GOAL OF THE EXERCISE:
Write out the records that follow with every word intact.

MATERIAL SUPPLIED:

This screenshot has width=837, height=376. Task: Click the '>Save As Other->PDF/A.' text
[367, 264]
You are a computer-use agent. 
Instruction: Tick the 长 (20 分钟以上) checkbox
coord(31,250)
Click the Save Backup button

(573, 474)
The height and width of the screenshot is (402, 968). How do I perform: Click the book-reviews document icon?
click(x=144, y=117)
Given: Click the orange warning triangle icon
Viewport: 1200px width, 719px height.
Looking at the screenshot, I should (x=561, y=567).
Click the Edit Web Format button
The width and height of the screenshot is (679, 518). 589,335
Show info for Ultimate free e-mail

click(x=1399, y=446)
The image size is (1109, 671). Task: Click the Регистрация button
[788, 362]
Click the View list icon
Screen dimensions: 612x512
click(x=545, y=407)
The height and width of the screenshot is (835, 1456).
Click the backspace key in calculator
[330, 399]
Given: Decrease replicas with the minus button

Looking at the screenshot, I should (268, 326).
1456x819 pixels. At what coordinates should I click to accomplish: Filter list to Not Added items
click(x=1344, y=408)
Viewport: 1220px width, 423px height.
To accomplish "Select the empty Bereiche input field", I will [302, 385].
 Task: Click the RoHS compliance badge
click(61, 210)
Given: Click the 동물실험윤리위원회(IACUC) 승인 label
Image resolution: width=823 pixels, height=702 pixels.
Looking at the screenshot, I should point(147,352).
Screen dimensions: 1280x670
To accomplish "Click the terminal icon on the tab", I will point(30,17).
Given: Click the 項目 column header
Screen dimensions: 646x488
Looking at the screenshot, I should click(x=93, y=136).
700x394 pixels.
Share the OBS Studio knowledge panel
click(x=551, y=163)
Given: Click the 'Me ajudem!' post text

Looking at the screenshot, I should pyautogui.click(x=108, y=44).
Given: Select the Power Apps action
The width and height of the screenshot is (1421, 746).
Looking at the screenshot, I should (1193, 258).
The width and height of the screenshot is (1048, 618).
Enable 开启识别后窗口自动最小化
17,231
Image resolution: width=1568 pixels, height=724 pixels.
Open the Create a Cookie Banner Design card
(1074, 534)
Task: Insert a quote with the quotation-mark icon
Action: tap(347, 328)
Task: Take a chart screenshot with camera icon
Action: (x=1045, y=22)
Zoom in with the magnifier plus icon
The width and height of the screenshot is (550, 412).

SOLUTION FOR THIS PROBLEM:
This screenshot has width=837, height=376. Task: Click the '>Save As Other->PDF/A.' text
[367, 264]
You are a computer-use agent. 
Instruction: Tick the 长 (20 分钟以上) checkbox
coord(31,250)
Click the Save Backup button

(573, 474)
The height and width of the screenshot is (402, 968). How do I perform: Click the book-reviews document icon?
click(x=144, y=117)
Given: Click the orange warning triangle icon
Viewport: 1200px width, 719px height.
Looking at the screenshot, I should (x=561, y=567).
Click the Edit Web Format button
The width and height of the screenshot is (679, 518). 589,335
Show info for Ultimate free e-mail

click(x=1399, y=446)
The image size is (1109, 671). Task: Click the Регистрация button
[788, 362]
Click the View list icon
Screen dimensions: 612x512
click(x=545, y=407)
The height and width of the screenshot is (835, 1456).
Click the backspace key in calculator
[330, 399]
Given: Decrease replicas with the minus button

Looking at the screenshot, I should (268, 326).
1456x819 pixels. At what coordinates should I click to accomplish: Filter list to Not Added items
click(x=1344, y=408)
Viewport: 1220px width, 423px height.
To accomplish "Select the empty Bereiche input field", I will [302, 385].
 Task: Click the RoHS compliance badge
click(61, 210)
Given: Click the 동물실험윤리위원회(IACUC) 승인 label
Image resolution: width=823 pixels, height=702 pixels.
Looking at the screenshot, I should point(147,352).
Screen dimensions: 1280x670
To accomplish "Click the terminal icon on the tab", I will point(30,17).
Given: Click the 項目 column header
Screen dimensions: 646x488
Looking at the screenshot, I should click(x=93, y=136).
700x394 pixels.
Share the OBS Studio knowledge panel
click(x=551, y=163)
Given: Click the 'Me ajudem!' post text

Looking at the screenshot, I should pyautogui.click(x=108, y=44).
Given: Select the Power Apps action
The width and height of the screenshot is (1421, 746).
Looking at the screenshot, I should (1193, 258).
The width and height of the screenshot is (1048, 618).
Enable 开启识别后窗口自动最小化
17,231
Image resolution: width=1568 pixels, height=724 pixels.
Open the Create a Cookie Banner Design card
(1074, 534)
Task: Insert a quote with the quotation-mark icon
Action: tap(347, 328)
Task: Take a chart screenshot with camera icon
Action: (x=1045, y=22)
Zoom in with the magnifier plus icon
The width and height of the screenshot is (550, 412).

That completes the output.